La presión fiscal

La presión fiscal viene definida por el total de impuestos (directos e indirectos) que recauda el sector público en un país en relación con la actividad económica anual del mismo (PIB). Es un elemento clave para valorar el peso de los impuestos en un país y también para hacer un análisis comparativo por países.

Hay que tener en cuenta también, la estructura del sistema impositivo. En los impuestos directos se incluyen los impuestos sobre la renta, de carácter progresivo, y los de Sociedades, de carácter proporcional, que obviamente tienen un distinto impacto sobre los agentes pasivos y la distribución de la renta. Asimismo, en el cómputo de la presión fiscal se incluyen las cotizaciones sociales, que aunque se pueden clasificar como un impuesto directo, porque se computan sobre las nóminas de los trabajadores, son también proporcionales; lo que hace que las cotizaciones sociales sean un impuesto regresivo sobre los salarios, a diferencia del IRPF, sometido a una escala progresiva sobre los ingresos totales. Incluir todo bajo la misma rúbrica de “impuestos directos” puede conducir a confusión, cuando no a engaño, ya que popularmente se considera que los impuestos directos son progresivos. No sólo importa cuánto se paga de impuestos, sino también quién los paga. Creemos que sería más útil distinguir la presión fiscal propiamente impositiva —impuestos del Estado, las CC.AA. y los Ayuntamientos, de las cotizaciones de la Seguridad Social, llamando al peso de los tributos propiamente impositivos presión fiscal, y al conjunto de éstos más las cotizaciones de la Seguridad Social presión fiscal agregada. Procuramos hacerlo así en este INFORME siempre que sea posible, pero en la mayoría de ocasiones los datos se proporcionan sólo agregados para ambos conceptos.

El Cuadro 3 nos ofrece una panorámica de la estructura tributaria, la presión fiscal en España desde 1998 al 2004 y su comparación con la media de la UE15.

Cuadro 3. La presión fiscal en España y la UE
Cuadro 3. La presión fiscal en España y la UE (% del PIB, 2003)
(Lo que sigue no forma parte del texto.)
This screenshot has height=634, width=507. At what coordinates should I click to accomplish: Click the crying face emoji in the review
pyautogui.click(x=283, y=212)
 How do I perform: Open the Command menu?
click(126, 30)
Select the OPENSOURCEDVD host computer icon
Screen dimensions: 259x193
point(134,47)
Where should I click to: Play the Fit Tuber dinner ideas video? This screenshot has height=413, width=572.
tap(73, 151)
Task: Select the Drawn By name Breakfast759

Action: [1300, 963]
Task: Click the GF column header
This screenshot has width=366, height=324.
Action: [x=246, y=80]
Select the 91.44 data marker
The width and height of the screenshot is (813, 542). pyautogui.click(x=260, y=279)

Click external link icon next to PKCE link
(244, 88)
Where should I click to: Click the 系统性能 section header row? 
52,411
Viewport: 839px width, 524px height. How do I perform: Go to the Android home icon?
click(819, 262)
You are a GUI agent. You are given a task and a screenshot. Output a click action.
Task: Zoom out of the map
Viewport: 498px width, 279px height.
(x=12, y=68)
Todos los datos señalan como la presión fiscal en España es significativamente inferior a la media de la UE a lo largo de todo el periodo, con una diferencia entre 6 y 8 puntos.

Y el Cuadro 4 nos permite ver las diferencias entre los diversos países no sólo en la presión fiscal sino entre los tipos impositivos de los principales impuestos. Además, puede observarse que la distancia es mucho mayor con los países más desarrollados de la Unión, que tienen una presión fiscal muy superior.

Cuadro 4. Presión fiscal agregada y otros tipos en la UE15
Cuadro 4. Presión fiscal agregada y otros tipos en la UE15.

Si en vez de analizar la presión fiscal respecto al PIB se observa la aportación fiscal en términos absolutos, la diferencia es todavía mayor, debido, claro está, a los diferentes niveles de riqueza. En 2002, los ingresos del conjunto de las administraciones pœblicas suponían una media de 5.752 dólares por habitante, menos de una tercera parte del máximo de los países de la OCDE, representado por Noruega y sólo por encima de Grecia y Portugal. La aportación per capita en Estados Unidos o Japón rondaba alrededor de los 9.500 dólares en la misma fecha.

Todas estas cifras indican el amplio margen que para aumentar los impuestos existe en el país.

¿Cuánta presión fiscal ha de tener un país?

Desde una visión crítica, hay que decir que la presión fiscal ha de ser alta. En las sociedades en que no se pagan impuestos, son las clases trabajadoras las que sufren esta deficiencia, ya que los bienes públicos que ha de financiar y gestionar el Estado no serán posbles sin estas recaudaciones tributarias. Son precisamente los países europeos con mayor presión fiscal agregada los que mejor Estado del bienestar ofrecen a sus poblaciones. Los ciudadanos de los países nórdicos, que son los que mayor presión fiscal soportan, son los que mejores prestaciones sociales disfrutan. En cambio, los ciudadanos de países como EE.UU y Japón, con tasas de presión fiscal muy bajas (alrededor del 25% en 2002) en relación con los países europeos, apenas cuentan con pensiones y servicios públicos de la calidad y la abundancia de los países nórdicos. En EE UU, la asistencia sanitaria es prácticamente privada, y la que se ofrece con carácter público, deja mucho que desear. De todos modos, hay que añadir que la fuerza de los grandes poderes económicos, justificándose en las ideas neoliberales, esta llevando a una reducción de la imposición personal en todos los países, y a un aumento de las cotizaciones sociales.